Three out of every four major UK-based businesses are planning to cut jobs as a result of Covid-19, according to a New Statesman survey that sheds new light on the potentially devastating economic consequences of the crisis.
Commissioned for a special issue of the New Statesman, “Anatomy of a Crisis”, that will be published this week, the research reveals that 82 per cent of UK-based business leaders expect that the economic impact of Covid-19 will be more severe than the global financial crisis of 2007-8 and that 74 per cent predict a prolonged recession.
The survey of more than 500 industry leaders, including chief executives, directors and vice presidents, shows that the business community is sceptical of predictions, made by the Bank of England and ministers, that the UK will experience a swift resurgence in economic activity after the crisis passes; just 26 per cent predict a V-shaped recovery.
Majority of businesses are sceptical about an immediate economic recovery
NS Media Group’s chief economist, Glenn Barklie, described the findings as “startling”. “This is hugely pessimistic and should lead to a reassessment of company and government strategies,” he told the New Statesman. “It is important to note which companies and sectors are more recession-proof than others and increase the skill-base in these types of industries.”
According to the survey, 89 per cent of business leaders expect to see revenue declines, 66 per cent expect it will take at least two years for their business to recover and 73 per cent expect to cut jobs, prompting fears that most businesses will be focused on survival, rather than growth, in the coming years.
The overwhelming majority of businesses do not expect to recover from the coronavirus crisis within the next year
The likelihood of an organisation cutting jobs appears to rise in line with its size. One in four of our respondents work for organisations with revenues of more than $1bn a year, and in that cohort, 89 per cent expect to cut jobs. Around half of respondents (47 per cent) work for firms with revenues of $250m to $1bn, a group in which 79 per cent expect to issue redundancies. Of the smallest businesses represented, which make up 28 per cent of respondents and have revenues of $10m to $250m a year, only 48 per cent expect to make job cuts. Nearly two in five (38 per cent) of the organisations that are planning to make cuts intend to make more than 20 per cent of their staff redundant.

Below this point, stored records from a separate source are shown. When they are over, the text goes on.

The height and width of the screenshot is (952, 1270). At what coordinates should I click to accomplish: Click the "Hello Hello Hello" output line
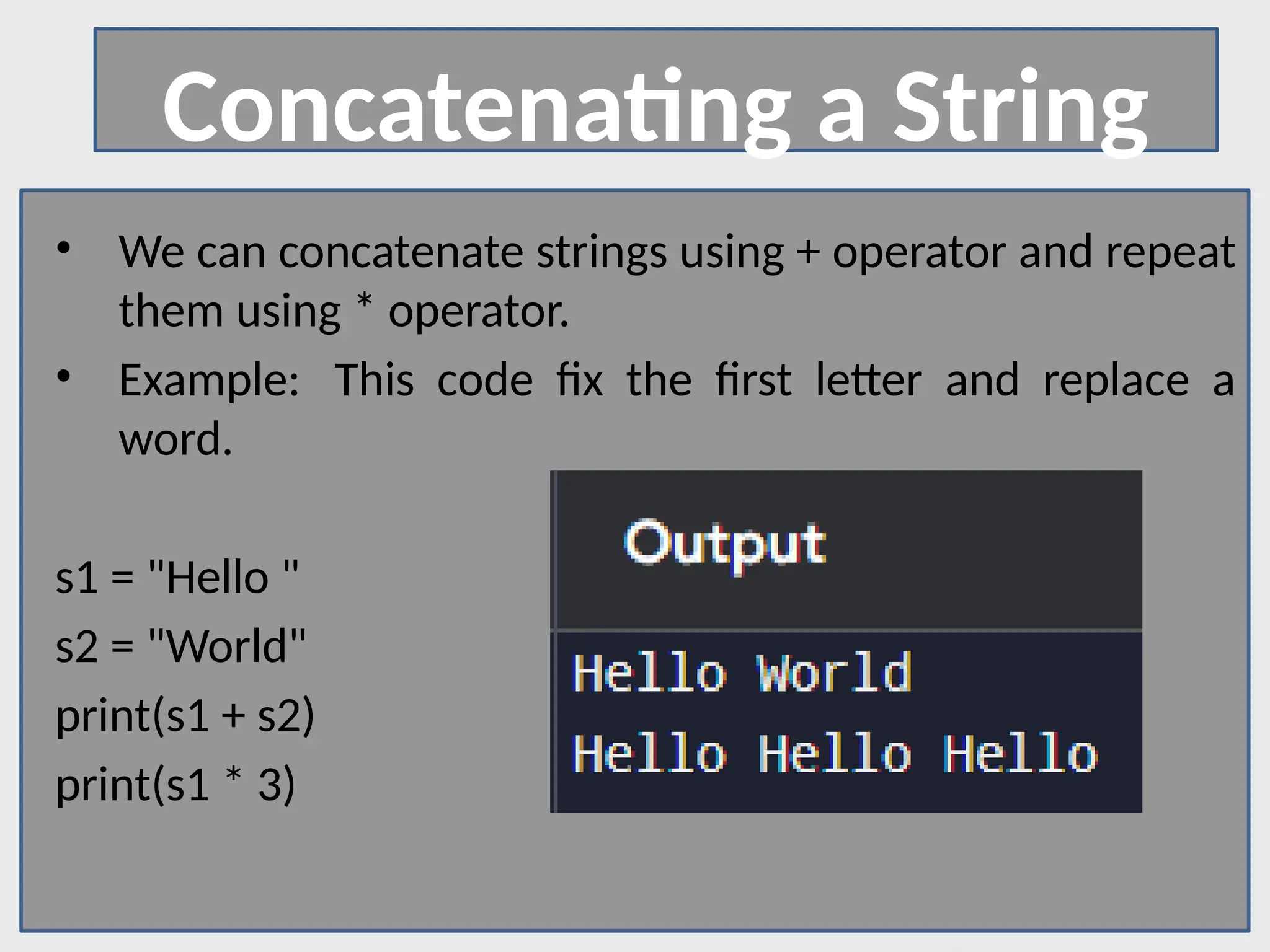coord(834,754)
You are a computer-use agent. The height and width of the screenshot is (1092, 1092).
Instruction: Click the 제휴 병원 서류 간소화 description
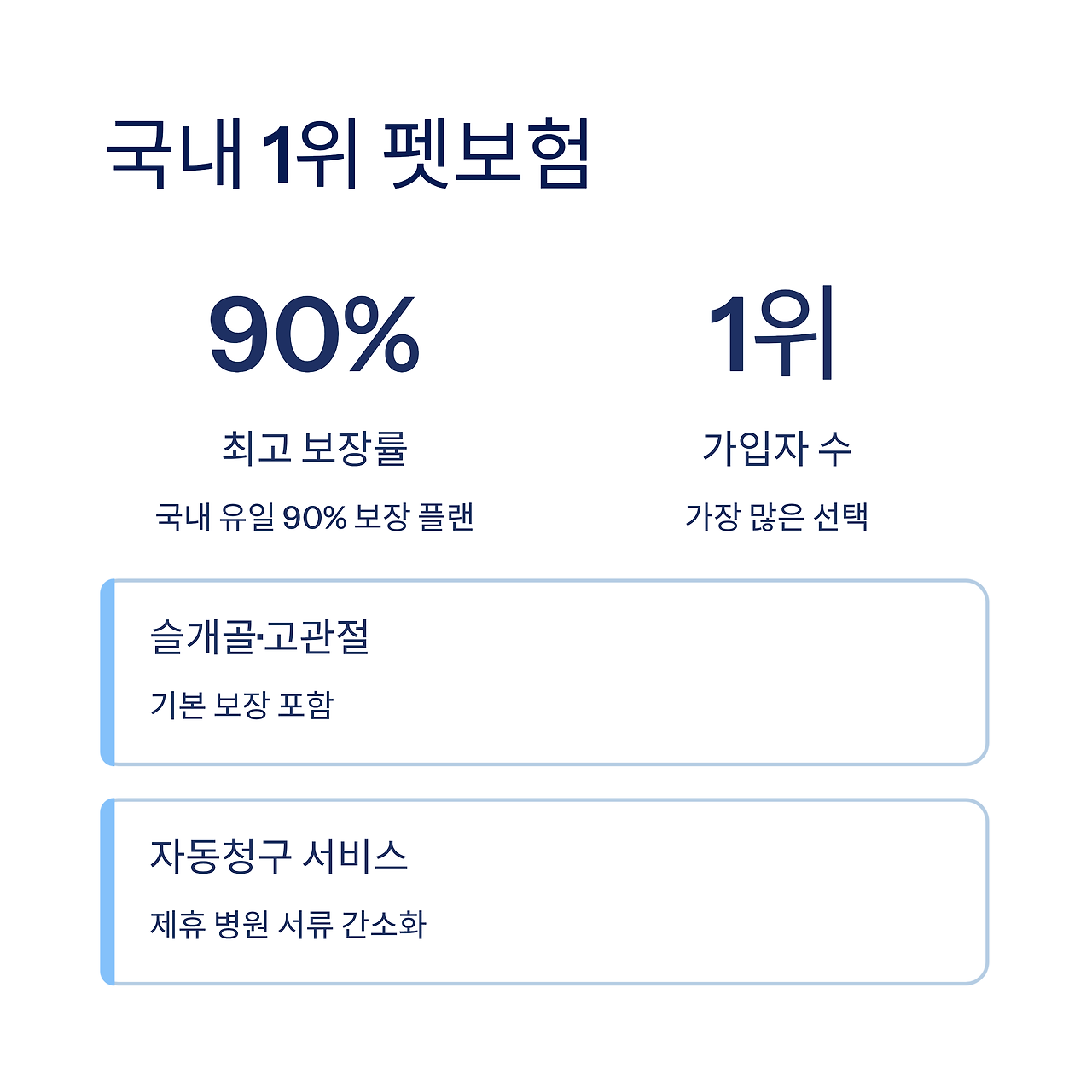pyautogui.click(x=288, y=924)
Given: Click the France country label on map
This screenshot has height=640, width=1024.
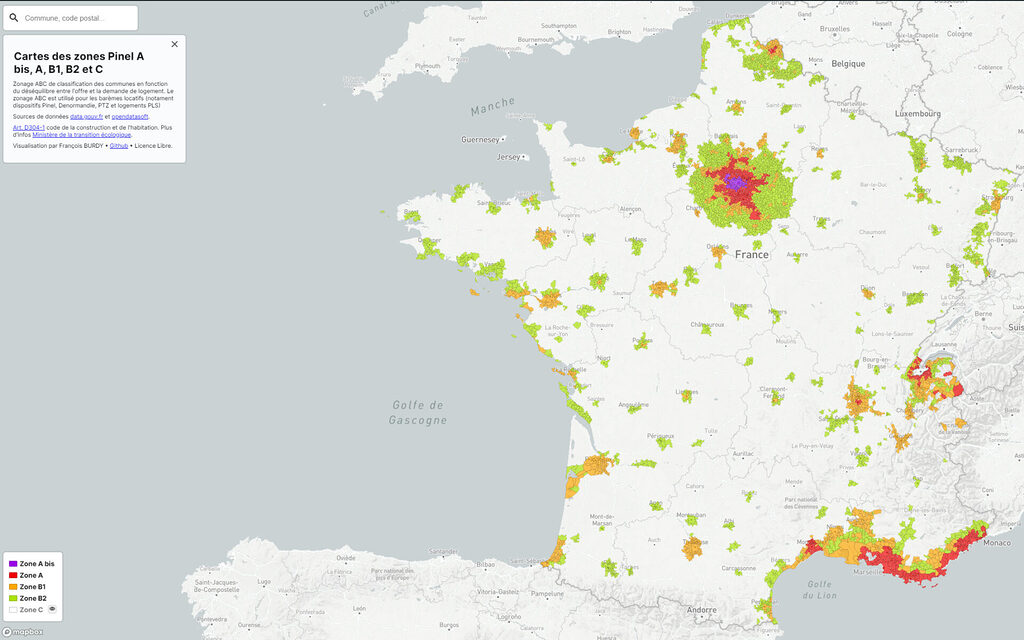Looking at the screenshot, I should (752, 255).
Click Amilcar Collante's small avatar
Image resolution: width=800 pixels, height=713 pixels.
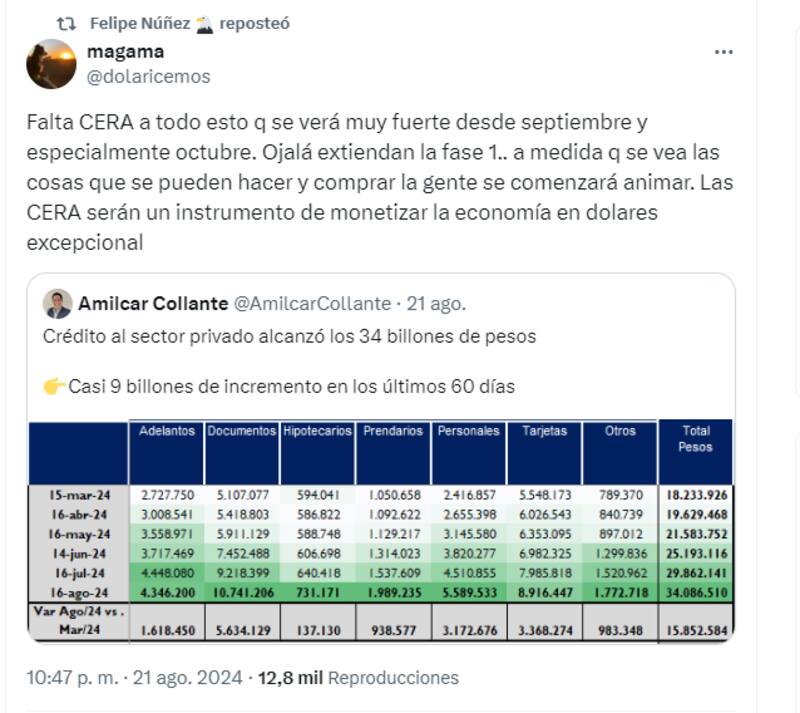point(58,304)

Most organisations surveyed report they are cutting jobs
One of the worst hit sectors is tourism, leisure and hospitality, in which 86 per cent of respondents indicated their organisations were planning to reduce the size of their organisations; some 39 per cent intend to cut 21-30 per cent of roles. By contrast, just 32 per cent of organisations in the financial and professional services sector are planning to cut jobs. Those working in technology, media and telecoms (TMT) are also more optimistic, with fewer than half (47 per cent) expecting to see cuts. They are also the two sectors that are expecting to see the lowest rates of revenue decline. While 98 per cent of respondents working in the tourism, leisure and hospitality sector expect to see revenues fall, only 71 per cent of those working in TMT do.
“These job cuts will lead to an increased unemployment rate, and more people claiming unemployment benefit,” said Barklie. “Has the government’s furlough scheme actually worked, or just prolonged the inevitable?” More than nine million workers have been placed on the scheme, which has been extended until October and is paying out over £10bn in wage subsidies a month.
Near two in five businesses report intentions to cut at least one in five of their worker total
Two thirds of respondents said the government’s financial support had been critical to the survival of their business. Yet 25 per cent expect to see a double-dip recession, or a W-shaped recovery. If the economy does take a second hit, possibly triggered by a second wave, some economists fear that the government won’t be willing or able to reintroduce the furlough scheme, which could prompt a surge in bankruptcies.
The survey also sheds light on how the UK is perceived relative to other leading economies. Some 87 per cent of respondents expect Germany to outperform the UK, while 86 per cent expect Japan to do so and 81 per cent think China will. Meanwhile, only 26 per cent think France will perform better. Some 20 per cent said the same of India and 15 per cent said the same of the US. Just 6 per cent expect Italy to outperform the UK. The survey was split evenly between respondents working for companies with UK headquarters and multinationals with significant operations in the UK.
Barklie point out that it is the “tech-savvy nations of China, Japan and Germany” that are most widely expected to outperform the UK. “Whereas those expected to perform worse than the UK were India, France and Italy – three economies less renowned for their ICT capabilities. This would reaffirm the point that technology is going to be a key driver to get economies out of any recession period. Additionally, these economies have large domestic markets and are export-orientated.”
We also asked the business community how many people they estimate will be able to work together safely in person while following the government’s social distancing guidelines. Some 60 per cent of respondents said that 30 per cent or fewer of their staff would be able to do so. Although the government has since confirmed that it plans to replace the two-metre rule with a “one-metre-plus” rule, Barklie warned that the low number of employees who can work together safely may “tie in with the gloomy outlook companies are reporting. If this figure was higher, would output and revenues be expected to be higher? I would assume so.”